Reproduce the data below, without changes, from its start through the line containing "Action: (x=460, y=249)".

----- Input

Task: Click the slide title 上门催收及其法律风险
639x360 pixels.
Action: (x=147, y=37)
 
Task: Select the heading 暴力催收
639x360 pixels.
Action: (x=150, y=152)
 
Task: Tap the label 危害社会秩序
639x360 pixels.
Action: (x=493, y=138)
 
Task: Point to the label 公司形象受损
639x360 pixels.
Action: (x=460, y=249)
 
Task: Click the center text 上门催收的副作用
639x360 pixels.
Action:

----------

Response to this exercise →
Task: Click the slide title 上门催收及其法律风险
639x360 pixels.
Action: (x=147, y=37)
 
Task: Select the heading 暴力催收
639x360 pixels.
Action: (x=150, y=152)
 
Task: Tap the label 危害社会秩序
639x360 pixels.
Action: (x=493, y=138)
 
Task: Point to the label 公司形象受损
639x360 pixels.
Action: (x=460, y=249)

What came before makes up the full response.